In this post we are going to define a Python class that will create the required query (read: JSON) on demand.

Anatomy of an Elasticsearch query

A query in Elasticsearch in its general form is:

{
   'query': {
        'bool': {
            'must': [ ... ]
            'should': [ ... ]
            'must_not': [ ... ]
        }
    }
}

Where must, should and must_not correspond to the AND, OR and AND NOT operators respectively.

To use an earlier example, the following query will require both ‘san francisco’ and ‘machine learning’ to be present in the text field.

{
    'query': {
        'bool': {
            'must': [
                {'match': {'text': 'san francisco'}},
                {'match': {'text': 'machine learning'}}
            ]
        }
    }
}

So far so good. But what if we want to nest a boolean query inside another boolean query?

Deeper

For example, what if we want to find something that matches (‘san franisco’ OR ‘bay area’) AND (‘machine learning’ OR ‘data analysis’)?

The resulting query will be something like this:

{
    'query': {
        'bool': {
            'must': [
                'bool': {
                    'should': [
                        {'match': {'text': 'san francisco'}},
                        {'match': {'text': 'bay area'}}
                    ]
                },
                'bool': {
                    'should': [
                        {'match': {'text': 'machine learning'}},
                        {'match': {'text': 'data analysis'}}
                    ]
                }
            ]
        }
    }
}

You can see how it’s easy to get lost here.

Python to the rescue!

We want to represent the queries in a more human friendly way.

Before start coding, let’s design the class. This will save us so much time afterwards. What are the requirements, i.e. what is the expected behavior of our class (and its methods)?

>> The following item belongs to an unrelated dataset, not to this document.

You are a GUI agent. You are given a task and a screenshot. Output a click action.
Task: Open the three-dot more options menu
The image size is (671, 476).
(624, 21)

  • it should have arguments that correspond to the three boolean operators

  • each operator can accept one or more term

  • we need to be able to specify which field we want to search in

  • each term can be another query

Let’s write down some obvious use cases.

# easy case: one field, one term per field
query = Query(must={'text': 'san francisco'}, should_not={'text': 'new york'})

# one field, more terms
query_2 = Query(should={'text': ['san francisco', 'bay area']})

# multiple fields, multiple terms
query_3 = Query(must={'text': ['san francisco', 'bay area'], 'title': 'hiring'})

# query in a query
inner = query_2
query_outer = Query(must={'query': inner, 'title': 'hiring'})

Most important of all, our class needs to have a to_elasticsearch method to produce the desired json on demand.

Let’s start coding something that would work for the first query, and then let’s improve on that.

Since we are in the easy case, we can assume that the value passed are dicts. In order to build the ES query, we then need to figure out which arguments have been passed (i.e. are not None) and put them in the query.

class Query:

    def __init__(self, must=None, should=None, should_not=None):
        self.must = must
        self.should = should
        self.should_not = should_not

    def to_elasticsearch(self):
        names = ['must', 'should', 'should_not']
        values = [self.must, self.should, self.should_not]
        query = {name: value for name, value in zip(names, values) if value}
        query =  {
            'query': {
                'bool': query
            }
        }

    return query
query = Query(must={'text': 'san francisco'}, should_not={'text': 'new york'})
query.to_elasticsearch()

So far so good. But what if the the same field has multiple values, as in query_2? Our function needs to adapt. For one, we need to use the same key for all the values. So in the example above the key text has to be applied to both 'san francisco' and 'bay area'.

def to_elasticsearch(self):
    query = {}
    names = ['must', 'should', 'should_not']
    values = [self.must, self.should, self.should_not]
    for name, value in zip(names, values):
        if not value:
            continue
        for field_name, field_values in value.items():
            # field_name = 'text', field_values = ['san francisco', 'bay area']
            query[name] = [{'match': {field_name: v}} for v in field_values]

        query =  {
            'query': {
                'bool': query
            }
        }
    return query
Query.to_elasticsearch = to_elasticsearch
query_2 = Query(should={'text': ['san francisco', 'bay area']})
query_2.to_elasticsearch()

Now we got it working for lists. What happens if we try mixed case like

query_3 = Query(must={'text': ['san francisco', 'bay area'], 'title': 'hiring'})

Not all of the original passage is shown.